| Task details |
Pictures are to be dropped. Everything else in the listing gets copied exactly.

-=-=-=-=-

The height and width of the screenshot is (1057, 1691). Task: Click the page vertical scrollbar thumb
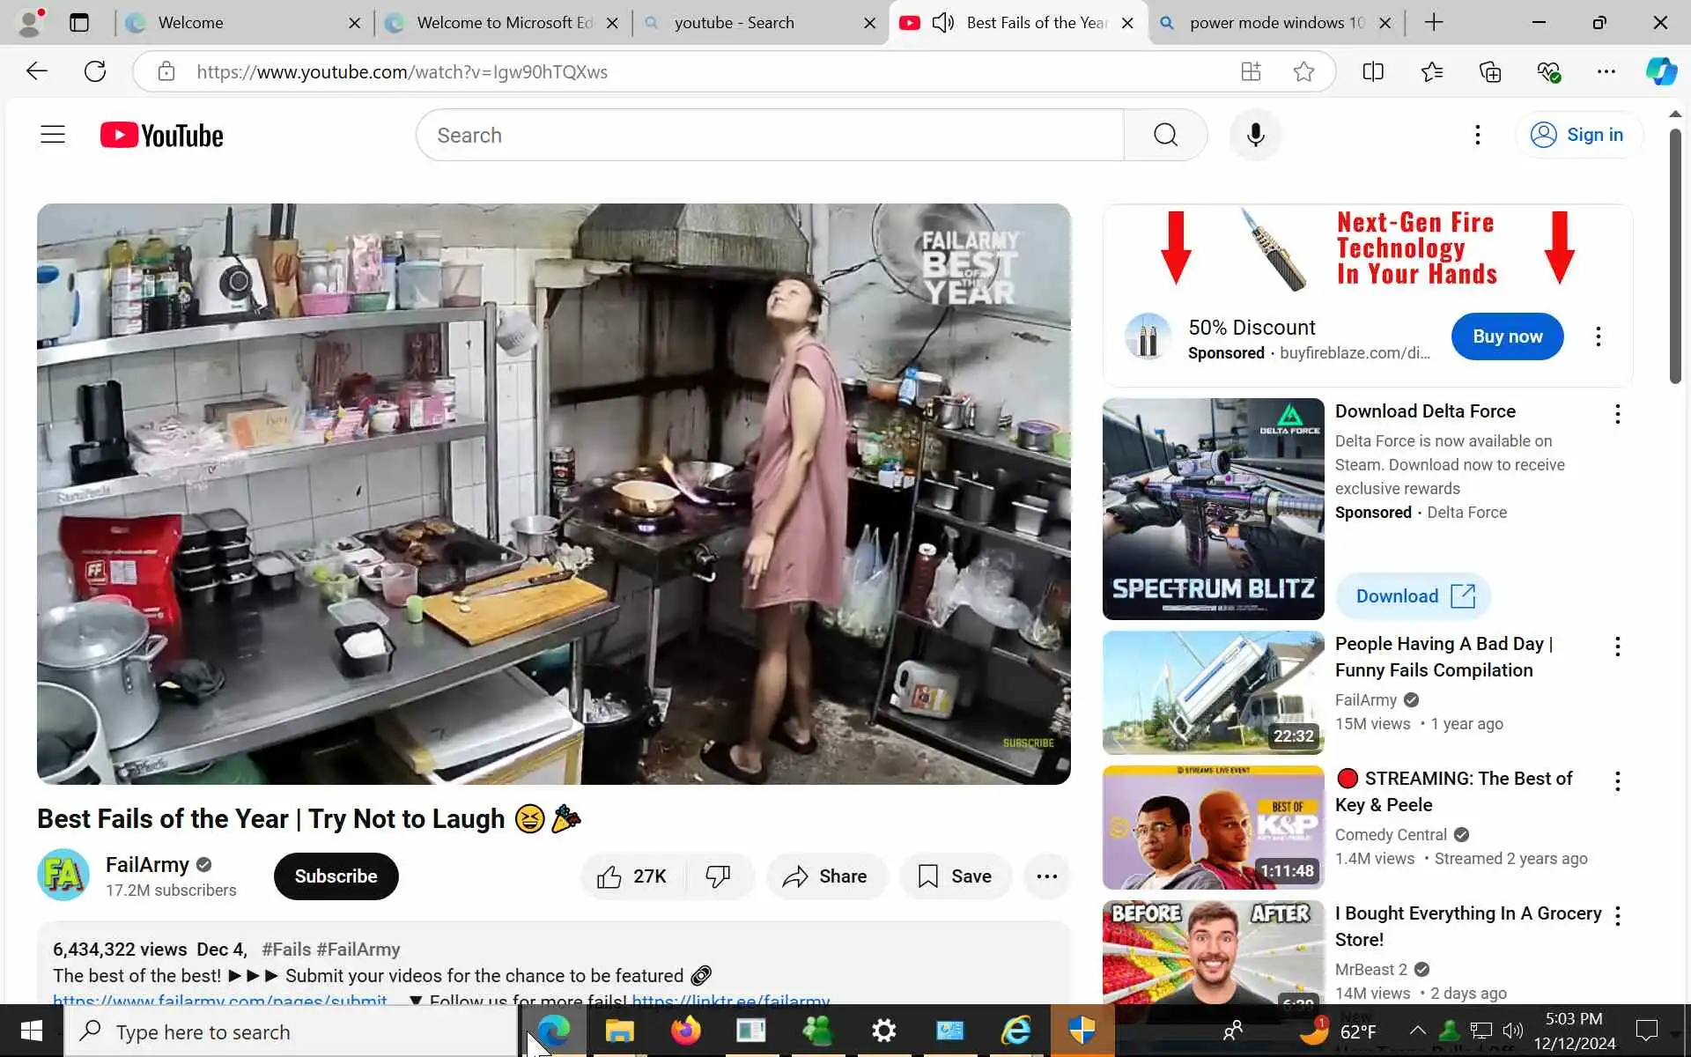point(1674,255)
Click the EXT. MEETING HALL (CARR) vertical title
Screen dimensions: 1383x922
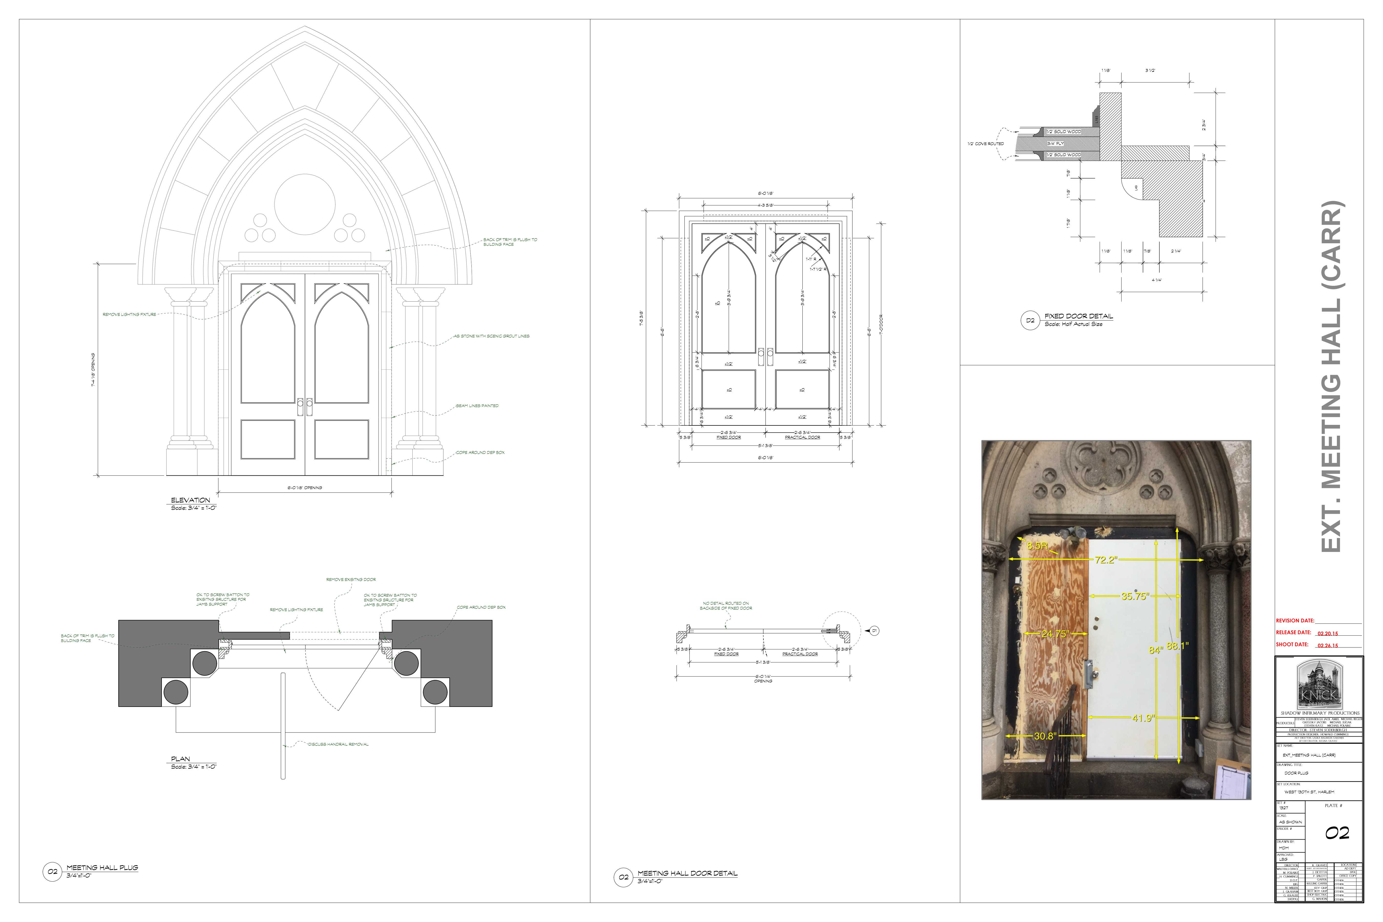(x=1332, y=376)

-=-=-=-=-

| Response box |
The height and width of the screenshot is (1057, 1691). Task: Click the page vertical scrollbar thumb
point(1674,255)
Click the EXT. MEETING HALL (CARR) vertical title
Screen dimensions: 1383x922
(x=1332, y=376)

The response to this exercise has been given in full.